Note: ProfileOptimization requires a computer with at least two logical processor cores.
Note 2: If a single-core computer runs a ProfileOptimization program, the methods have no effect. They are silently ignored.
Based on: .NET 4.5
Example. This program reveals the syntax of ProfileOptimization. Please add the System.Runtime with a using-directive. The SetProfileRoot method is called to indicate the folder where profiles are stored.
And: The StartProfile method specifies both the name of the profile file, and that profiling should begin.
Caution: To end profiling, the program must be exited normally—it cannot just be terminated.
C# program that uses ProfileOptimization using System.Runtime; class Program { static void Main() { // Profiles directory must exist. // ... "profile" is created. ProfileOptimization.SetProfileRoot("C:\\profiles\\"); ProfileOptimization.StartProfile("profile"); } }
Discussion. I did not design the ProfileOptimization feature, so I can't describe its implementation in depth. But the general concept is that the profile contains a list of the methods that are required by the program on execution.
Then: When a profiled program starts up, the .NET Framework reads in the profile. It then compiles those methods on a separate thread.
And: This relieves the pause due to JIT-compilation for those needed methods. This reduces startup time.
Stop profiling. One problem I ran into when using ProfileOptimization is that a program must be closed normally for the profile to be written. If you just close a console window, the profile is not written.
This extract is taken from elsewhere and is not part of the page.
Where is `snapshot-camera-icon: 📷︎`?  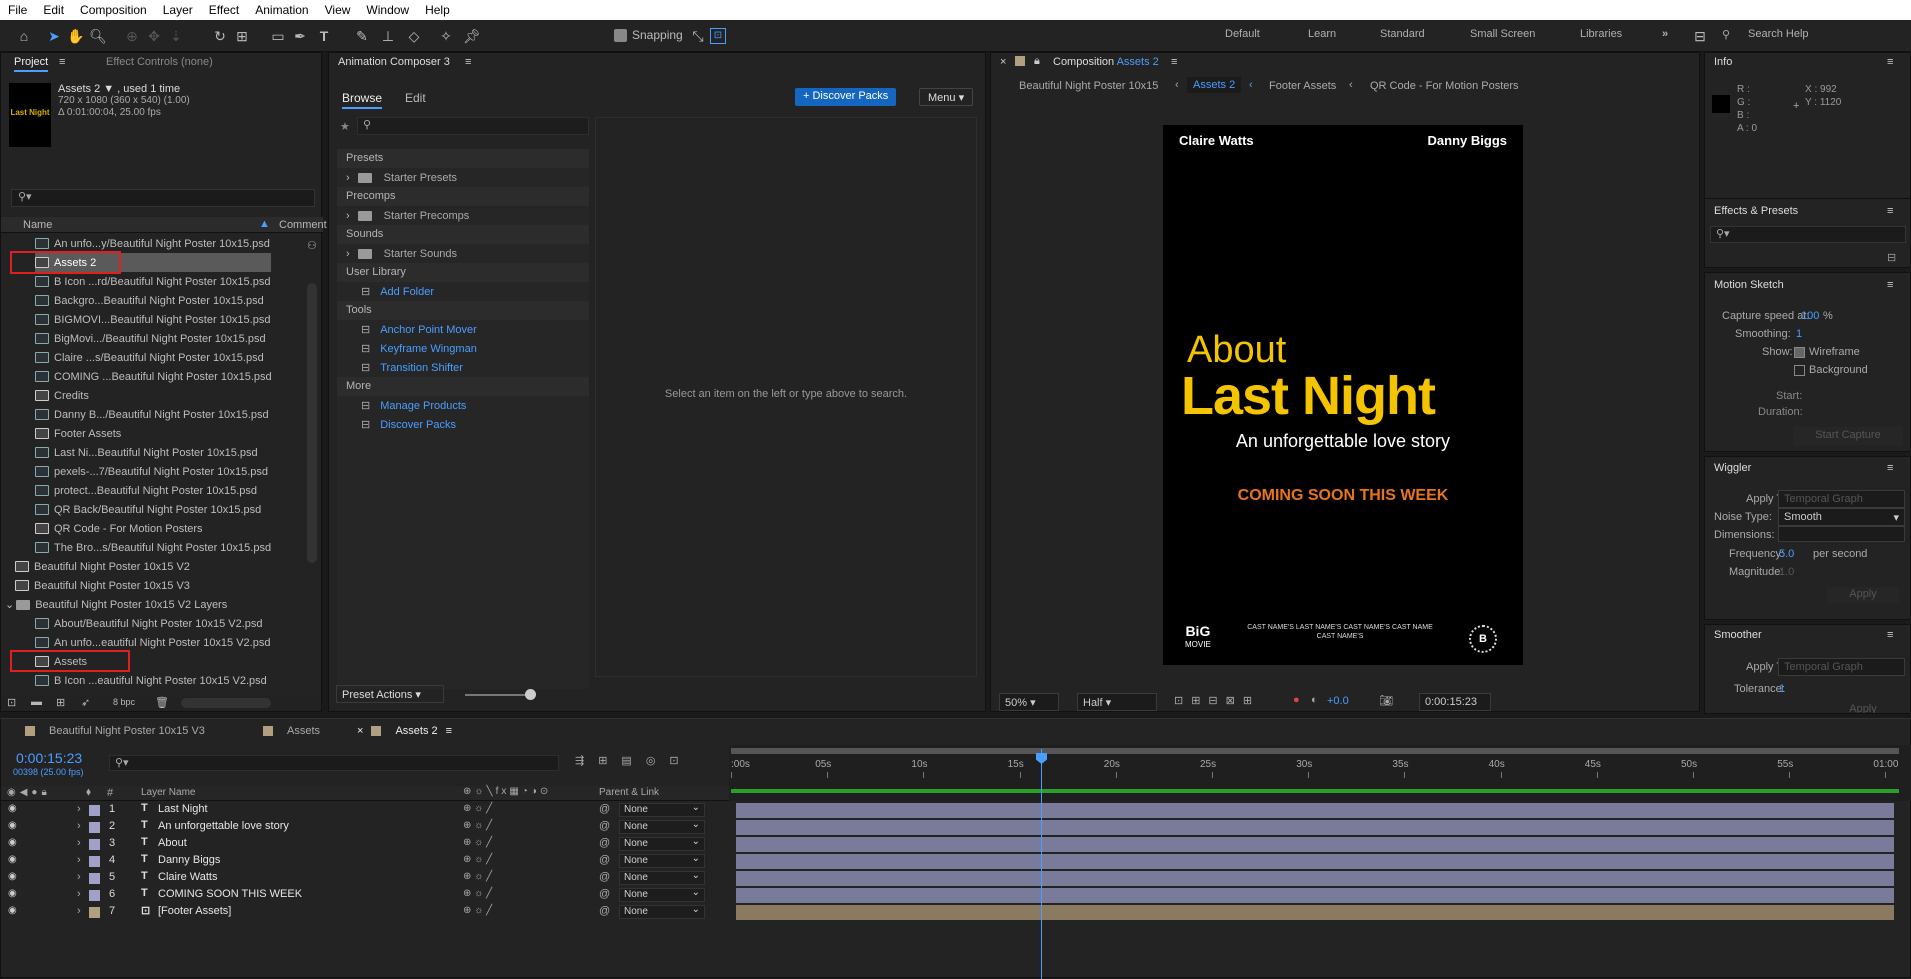
snapshot-camera-icon: 📷︎ is located at coordinates (1386, 700).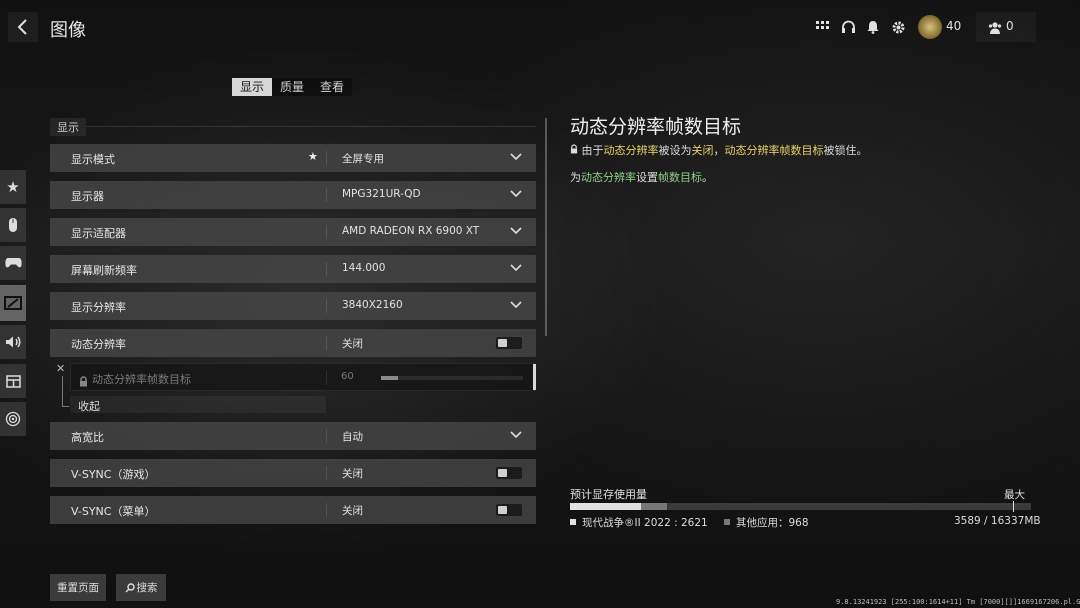 This screenshot has width=1080, height=608. I want to click on friends-button: 0, so click(1006, 27).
Performance. A performance optimization that does not optimize performance is worthless. For small or fast-running programs, ProfileOptimization does not help much. But on certain programs, it is worthwhile.
Actual results. I have a program that requires about 1 second to run. It has about 30,000 lines of C# code. Most of its runtime is disk access and reads. But I enabled ProfileOptimization for a significant benefit.
Results: The program runs approximately 10% faster with a profile than without a profile.
ProfileOptimization results Before: 1074 ms 1078 ms 1076 ms After: 964 ms 962 ms 961 ms
Summary. Profiling a program improves startup speed. It works only on computers with multiple processor cores. The feature requires a call to ProfileOptimization.SetProfileRoot and StartProfile. We saw real performance results.